:: Task instructions ::
Return exactly the span that opens with the line containing "Click the headset" and closes with the final line of the records, both included.
■ ■ ■ ■
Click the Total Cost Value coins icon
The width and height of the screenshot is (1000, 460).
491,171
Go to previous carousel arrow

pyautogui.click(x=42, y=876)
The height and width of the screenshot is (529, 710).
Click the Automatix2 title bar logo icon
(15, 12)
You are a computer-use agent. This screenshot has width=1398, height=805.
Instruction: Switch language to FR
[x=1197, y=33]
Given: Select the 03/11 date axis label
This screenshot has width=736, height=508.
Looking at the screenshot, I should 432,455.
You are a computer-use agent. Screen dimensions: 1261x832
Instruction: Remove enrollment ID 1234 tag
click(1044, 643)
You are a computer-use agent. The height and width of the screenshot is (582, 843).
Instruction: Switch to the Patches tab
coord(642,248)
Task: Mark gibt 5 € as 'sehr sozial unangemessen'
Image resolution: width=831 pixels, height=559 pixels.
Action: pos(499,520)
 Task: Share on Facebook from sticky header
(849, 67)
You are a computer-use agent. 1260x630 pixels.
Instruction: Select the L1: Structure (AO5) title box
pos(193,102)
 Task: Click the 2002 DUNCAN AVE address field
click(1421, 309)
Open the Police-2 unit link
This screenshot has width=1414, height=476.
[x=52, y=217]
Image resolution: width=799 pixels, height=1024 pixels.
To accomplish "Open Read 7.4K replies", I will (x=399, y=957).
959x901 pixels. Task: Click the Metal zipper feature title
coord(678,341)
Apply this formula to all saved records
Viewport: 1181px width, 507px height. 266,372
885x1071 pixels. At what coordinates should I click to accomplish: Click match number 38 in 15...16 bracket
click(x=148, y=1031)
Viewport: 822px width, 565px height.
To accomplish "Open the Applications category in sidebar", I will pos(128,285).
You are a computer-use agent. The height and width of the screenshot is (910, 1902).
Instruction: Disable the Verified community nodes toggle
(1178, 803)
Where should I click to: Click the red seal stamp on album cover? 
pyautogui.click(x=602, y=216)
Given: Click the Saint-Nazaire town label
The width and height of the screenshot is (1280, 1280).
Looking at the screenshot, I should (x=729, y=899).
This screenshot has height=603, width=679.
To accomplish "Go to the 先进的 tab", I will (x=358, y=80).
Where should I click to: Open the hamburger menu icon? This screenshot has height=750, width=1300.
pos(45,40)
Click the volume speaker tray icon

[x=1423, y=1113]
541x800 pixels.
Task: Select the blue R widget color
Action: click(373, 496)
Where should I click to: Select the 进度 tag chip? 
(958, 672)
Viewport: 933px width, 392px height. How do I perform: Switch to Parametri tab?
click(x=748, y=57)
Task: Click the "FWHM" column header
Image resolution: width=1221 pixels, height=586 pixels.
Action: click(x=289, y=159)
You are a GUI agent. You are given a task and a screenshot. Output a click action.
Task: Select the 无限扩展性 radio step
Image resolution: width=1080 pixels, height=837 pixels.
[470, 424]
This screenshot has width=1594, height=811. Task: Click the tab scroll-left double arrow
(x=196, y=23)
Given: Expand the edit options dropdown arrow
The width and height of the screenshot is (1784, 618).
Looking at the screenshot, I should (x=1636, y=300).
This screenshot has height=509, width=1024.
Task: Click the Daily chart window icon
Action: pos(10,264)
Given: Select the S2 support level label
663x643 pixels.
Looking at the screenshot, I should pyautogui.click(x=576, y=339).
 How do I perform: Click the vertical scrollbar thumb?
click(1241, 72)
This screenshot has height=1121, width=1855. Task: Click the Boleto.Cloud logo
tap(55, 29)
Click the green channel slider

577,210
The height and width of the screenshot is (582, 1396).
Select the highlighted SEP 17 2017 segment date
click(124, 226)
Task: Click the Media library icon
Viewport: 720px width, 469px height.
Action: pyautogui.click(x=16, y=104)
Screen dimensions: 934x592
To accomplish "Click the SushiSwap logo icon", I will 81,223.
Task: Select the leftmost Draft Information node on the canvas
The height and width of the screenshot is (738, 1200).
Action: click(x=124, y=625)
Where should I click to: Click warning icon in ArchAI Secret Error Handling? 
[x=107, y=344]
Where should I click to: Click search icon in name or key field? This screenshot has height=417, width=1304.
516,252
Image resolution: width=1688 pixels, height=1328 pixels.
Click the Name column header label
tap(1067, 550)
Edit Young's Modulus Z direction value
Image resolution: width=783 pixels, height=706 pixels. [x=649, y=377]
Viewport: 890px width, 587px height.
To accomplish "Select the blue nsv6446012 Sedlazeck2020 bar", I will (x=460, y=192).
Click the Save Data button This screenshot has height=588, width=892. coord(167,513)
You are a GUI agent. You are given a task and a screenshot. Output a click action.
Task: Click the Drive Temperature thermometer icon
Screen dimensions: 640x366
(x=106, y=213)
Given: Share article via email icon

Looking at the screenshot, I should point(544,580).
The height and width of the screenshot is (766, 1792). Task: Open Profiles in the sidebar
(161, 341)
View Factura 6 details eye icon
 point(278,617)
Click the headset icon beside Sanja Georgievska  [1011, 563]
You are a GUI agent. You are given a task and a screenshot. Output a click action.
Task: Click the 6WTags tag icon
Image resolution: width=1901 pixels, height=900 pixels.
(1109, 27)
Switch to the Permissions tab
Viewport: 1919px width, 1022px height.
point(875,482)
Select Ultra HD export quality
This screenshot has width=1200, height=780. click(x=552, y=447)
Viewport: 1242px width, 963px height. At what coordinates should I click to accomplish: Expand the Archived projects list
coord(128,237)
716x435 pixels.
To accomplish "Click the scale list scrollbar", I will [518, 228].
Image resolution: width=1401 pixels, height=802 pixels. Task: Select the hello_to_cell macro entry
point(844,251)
■ ■ ■ ■
:: Task result ::
Click the headset icon beside Sanja Georgievska  [1011, 563]
You are a GUI agent. You are given a task and a screenshot. Output a click action.
Task: Click the 6WTags tag icon
Image resolution: width=1901 pixels, height=900 pixels.
(1109, 27)
Switch to the Permissions tab
Viewport: 1919px width, 1022px height.
point(875,482)
Select Ultra HD export quality
This screenshot has width=1200, height=780. click(x=552, y=447)
Viewport: 1242px width, 963px height. At what coordinates should I click to accomplish: Expand the Archived projects list
coord(128,237)
716x435 pixels.
To accomplish "Click the scale list scrollbar", I will [518, 228].
Image resolution: width=1401 pixels, height=802 pixels. Task: Select the hello_to_cell macro entry
point(844,251)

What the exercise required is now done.